Empujó la puerta y lanzó su recado a la cara del párroco, casi a bocajarro.
— ¡Que soy era Immaculada Counchetsiou!
La roca Peyramale vaciló a causa del impacto, cuyo alcance apenas comprendió. La cólera que en los casos difíciles acompañaba en él el ejercicio de la autoridad empezó a funcionar como un mecanismo reflejo bien engrasado. Estuvo a punto de decir ≪!Tú eres la Inmaculada Concepción!≫ o ≪!Pequeña orgullosa!≫ Pero las palabras se atropellaban y se le atascaban antes de pronunciarlas. Por otra parte, Bernadette, dándose cuenta de lo brusco de su frase, repitió con confianza:
— Aqueró ha dicho: Que soy era Immaculada Counhetsiou.
Esta vez el sacerdote se contuvo. Sus palabras fueron elocuentes y desabridas.
— Una dama no puede llevar ese nombre.
Sacó a relucir su teología, los artículos leídos cuatro años atrás, cuando se definió el dogma, los sermones del 8 de diciembre: ≪Veamos, la Virgen fue concebida sin pecado... su concepción es inmaculada... pero ¿cómo puede decirse que ella sea su concepción?≫
— ¡Me estás engañando! —espeto—. Sabes lo que eso quiere decir?

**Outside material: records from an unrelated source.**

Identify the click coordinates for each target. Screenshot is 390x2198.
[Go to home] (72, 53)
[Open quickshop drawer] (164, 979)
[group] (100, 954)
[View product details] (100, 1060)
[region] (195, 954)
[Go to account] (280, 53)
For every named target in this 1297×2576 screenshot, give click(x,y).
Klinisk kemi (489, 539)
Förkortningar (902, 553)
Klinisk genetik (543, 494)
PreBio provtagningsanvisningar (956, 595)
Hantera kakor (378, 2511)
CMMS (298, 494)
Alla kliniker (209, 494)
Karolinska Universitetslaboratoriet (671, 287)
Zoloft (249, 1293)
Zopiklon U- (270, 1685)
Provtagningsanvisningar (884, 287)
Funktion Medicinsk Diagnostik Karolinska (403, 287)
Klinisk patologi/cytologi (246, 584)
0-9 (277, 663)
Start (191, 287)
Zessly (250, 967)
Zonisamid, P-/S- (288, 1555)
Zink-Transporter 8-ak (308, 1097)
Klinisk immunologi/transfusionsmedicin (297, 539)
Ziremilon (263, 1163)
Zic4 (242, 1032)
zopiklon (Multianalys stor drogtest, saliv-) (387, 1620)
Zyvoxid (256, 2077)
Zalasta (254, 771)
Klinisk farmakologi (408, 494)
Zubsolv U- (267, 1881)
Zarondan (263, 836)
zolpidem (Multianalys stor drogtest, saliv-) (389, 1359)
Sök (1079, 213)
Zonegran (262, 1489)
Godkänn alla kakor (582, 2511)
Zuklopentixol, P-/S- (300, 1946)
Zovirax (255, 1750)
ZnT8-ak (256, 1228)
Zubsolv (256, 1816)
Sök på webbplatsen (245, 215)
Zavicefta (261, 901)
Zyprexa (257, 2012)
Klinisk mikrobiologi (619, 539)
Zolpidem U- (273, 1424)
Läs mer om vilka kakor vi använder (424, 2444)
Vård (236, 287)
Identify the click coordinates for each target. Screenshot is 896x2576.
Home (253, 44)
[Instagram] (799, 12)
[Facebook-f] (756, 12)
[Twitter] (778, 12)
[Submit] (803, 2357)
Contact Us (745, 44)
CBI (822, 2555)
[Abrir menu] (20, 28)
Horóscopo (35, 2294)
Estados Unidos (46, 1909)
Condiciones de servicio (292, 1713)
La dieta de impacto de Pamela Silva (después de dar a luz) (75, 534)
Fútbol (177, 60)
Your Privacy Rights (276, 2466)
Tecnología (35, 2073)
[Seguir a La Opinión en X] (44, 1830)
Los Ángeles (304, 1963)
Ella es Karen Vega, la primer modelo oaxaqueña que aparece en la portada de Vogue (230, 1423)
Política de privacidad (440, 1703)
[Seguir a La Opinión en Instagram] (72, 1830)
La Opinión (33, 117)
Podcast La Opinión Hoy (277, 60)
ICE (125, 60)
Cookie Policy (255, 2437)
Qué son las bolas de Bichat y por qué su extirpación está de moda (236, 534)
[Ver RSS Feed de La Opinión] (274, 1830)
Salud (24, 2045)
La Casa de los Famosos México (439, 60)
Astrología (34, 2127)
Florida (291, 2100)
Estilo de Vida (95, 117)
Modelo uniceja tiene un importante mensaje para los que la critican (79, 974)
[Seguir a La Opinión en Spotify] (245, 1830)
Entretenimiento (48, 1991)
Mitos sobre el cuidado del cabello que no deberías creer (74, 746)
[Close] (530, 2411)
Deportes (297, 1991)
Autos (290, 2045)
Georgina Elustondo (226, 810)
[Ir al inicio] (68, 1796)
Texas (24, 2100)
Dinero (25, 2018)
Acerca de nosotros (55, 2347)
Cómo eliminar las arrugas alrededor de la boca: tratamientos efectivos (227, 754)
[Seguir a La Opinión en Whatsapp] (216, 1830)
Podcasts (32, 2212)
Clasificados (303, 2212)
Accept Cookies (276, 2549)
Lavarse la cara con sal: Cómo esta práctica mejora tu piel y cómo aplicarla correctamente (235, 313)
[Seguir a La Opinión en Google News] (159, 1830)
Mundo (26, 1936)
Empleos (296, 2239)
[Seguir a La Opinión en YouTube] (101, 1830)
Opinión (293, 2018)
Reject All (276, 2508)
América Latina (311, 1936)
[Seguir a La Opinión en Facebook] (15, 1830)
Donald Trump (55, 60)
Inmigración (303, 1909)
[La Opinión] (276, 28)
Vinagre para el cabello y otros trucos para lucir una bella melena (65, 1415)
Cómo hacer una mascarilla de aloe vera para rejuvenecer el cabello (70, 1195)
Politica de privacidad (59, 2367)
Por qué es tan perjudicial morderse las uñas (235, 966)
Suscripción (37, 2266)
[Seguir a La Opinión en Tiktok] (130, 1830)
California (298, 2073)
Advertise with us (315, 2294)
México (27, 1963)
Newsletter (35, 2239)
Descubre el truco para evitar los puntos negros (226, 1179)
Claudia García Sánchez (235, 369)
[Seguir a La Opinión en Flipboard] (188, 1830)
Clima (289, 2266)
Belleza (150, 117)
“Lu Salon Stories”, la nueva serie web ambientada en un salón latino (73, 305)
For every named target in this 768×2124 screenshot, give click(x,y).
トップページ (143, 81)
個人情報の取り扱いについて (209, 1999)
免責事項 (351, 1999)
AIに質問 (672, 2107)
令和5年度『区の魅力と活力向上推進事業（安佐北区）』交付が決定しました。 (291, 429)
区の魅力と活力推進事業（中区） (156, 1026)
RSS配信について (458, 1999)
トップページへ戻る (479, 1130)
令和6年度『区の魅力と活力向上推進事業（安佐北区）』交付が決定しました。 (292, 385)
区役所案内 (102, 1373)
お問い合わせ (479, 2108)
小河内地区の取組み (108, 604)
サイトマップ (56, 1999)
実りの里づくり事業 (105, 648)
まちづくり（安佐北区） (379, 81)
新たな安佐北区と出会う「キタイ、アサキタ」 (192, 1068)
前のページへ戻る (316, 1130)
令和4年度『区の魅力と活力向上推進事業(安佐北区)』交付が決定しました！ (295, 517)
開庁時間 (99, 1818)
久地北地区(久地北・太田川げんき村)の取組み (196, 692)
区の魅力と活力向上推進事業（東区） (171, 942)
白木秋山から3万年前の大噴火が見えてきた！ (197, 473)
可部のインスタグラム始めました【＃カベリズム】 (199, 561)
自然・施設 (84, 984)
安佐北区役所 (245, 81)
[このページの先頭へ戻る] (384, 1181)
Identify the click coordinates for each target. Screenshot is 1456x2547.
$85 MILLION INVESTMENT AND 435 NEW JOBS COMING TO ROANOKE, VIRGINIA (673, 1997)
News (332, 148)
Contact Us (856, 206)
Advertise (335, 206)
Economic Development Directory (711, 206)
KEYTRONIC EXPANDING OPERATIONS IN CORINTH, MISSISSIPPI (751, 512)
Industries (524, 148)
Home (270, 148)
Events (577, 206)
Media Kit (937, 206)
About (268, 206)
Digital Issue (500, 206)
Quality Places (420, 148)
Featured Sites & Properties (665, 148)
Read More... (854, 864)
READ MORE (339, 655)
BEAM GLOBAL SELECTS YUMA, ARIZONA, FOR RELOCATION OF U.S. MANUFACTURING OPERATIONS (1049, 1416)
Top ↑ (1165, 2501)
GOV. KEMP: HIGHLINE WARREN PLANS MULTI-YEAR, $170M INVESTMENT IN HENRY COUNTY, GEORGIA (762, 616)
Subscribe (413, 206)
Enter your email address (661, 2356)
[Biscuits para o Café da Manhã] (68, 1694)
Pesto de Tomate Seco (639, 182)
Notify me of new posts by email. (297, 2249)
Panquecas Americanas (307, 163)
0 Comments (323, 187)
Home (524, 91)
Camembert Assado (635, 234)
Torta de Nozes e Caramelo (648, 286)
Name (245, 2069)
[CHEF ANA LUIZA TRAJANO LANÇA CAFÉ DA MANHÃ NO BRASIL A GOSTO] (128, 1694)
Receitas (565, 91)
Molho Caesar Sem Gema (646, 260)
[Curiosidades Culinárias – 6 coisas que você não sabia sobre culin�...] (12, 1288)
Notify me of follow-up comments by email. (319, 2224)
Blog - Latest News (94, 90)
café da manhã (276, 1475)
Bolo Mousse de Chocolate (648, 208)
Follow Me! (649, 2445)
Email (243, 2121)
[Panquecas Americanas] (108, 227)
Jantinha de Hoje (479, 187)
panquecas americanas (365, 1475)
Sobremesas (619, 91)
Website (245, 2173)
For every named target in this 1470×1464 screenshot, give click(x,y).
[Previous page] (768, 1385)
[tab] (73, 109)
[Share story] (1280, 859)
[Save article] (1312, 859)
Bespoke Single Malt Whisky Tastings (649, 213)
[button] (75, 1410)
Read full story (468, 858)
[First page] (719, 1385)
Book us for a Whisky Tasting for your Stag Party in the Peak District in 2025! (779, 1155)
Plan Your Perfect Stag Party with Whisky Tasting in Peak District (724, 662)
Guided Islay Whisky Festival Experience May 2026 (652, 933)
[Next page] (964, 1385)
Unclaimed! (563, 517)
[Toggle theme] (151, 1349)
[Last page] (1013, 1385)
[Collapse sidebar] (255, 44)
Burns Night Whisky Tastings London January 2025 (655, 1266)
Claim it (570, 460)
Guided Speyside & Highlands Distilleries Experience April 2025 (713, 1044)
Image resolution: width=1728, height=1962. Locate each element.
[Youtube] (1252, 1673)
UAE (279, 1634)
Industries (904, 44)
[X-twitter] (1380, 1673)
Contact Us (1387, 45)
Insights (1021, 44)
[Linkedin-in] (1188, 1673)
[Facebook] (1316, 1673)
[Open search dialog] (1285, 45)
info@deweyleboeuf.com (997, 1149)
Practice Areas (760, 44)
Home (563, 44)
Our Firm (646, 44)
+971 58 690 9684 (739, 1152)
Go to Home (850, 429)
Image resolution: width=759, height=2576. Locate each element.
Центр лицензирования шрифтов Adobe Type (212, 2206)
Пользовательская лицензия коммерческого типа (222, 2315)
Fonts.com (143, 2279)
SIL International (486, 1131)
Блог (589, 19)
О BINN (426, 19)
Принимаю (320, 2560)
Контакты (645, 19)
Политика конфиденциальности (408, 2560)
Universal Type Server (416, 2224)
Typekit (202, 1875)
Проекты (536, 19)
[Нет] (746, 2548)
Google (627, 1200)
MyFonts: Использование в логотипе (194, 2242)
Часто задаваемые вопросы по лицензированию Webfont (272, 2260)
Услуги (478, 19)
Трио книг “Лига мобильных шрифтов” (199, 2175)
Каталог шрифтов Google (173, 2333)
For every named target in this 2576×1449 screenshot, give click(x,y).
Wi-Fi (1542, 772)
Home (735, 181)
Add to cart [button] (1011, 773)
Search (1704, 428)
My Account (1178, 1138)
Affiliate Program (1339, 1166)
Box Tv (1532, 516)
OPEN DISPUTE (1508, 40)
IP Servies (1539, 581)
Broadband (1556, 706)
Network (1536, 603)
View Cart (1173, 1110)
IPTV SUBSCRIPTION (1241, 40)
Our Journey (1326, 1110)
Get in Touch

Bernadette sacudió la cabeza tristemente.
— Entonces, ¿cómo puedes decirlo, si no lo has entendido?
— Lo he repetido durante todo el camino.
El arma de su autoridad (aquellos imponentes y fugaces estallidos de ira que esgrimía en favor del ≪bien≫) le abandonó. En el fondo de su corazón y de su pecho notó cómo subía una marejada, que le anegó como cuando era un niño. ¿Estaba enfermo? Lo que anegaba su pecho eran sollozos.
— Ha vuelto a pedir la capilla — murmuró Bernadette ante su silencio.
El párroco hizo acopio de fuerzas para pronunciar la última frase, que le permitiría salvar las apariencias.
— Vuelve a tu casa. Te veré otro día.
(René Laurentin, Lourdes, Relato auténtico de las apariciones, pgs. 239-243.)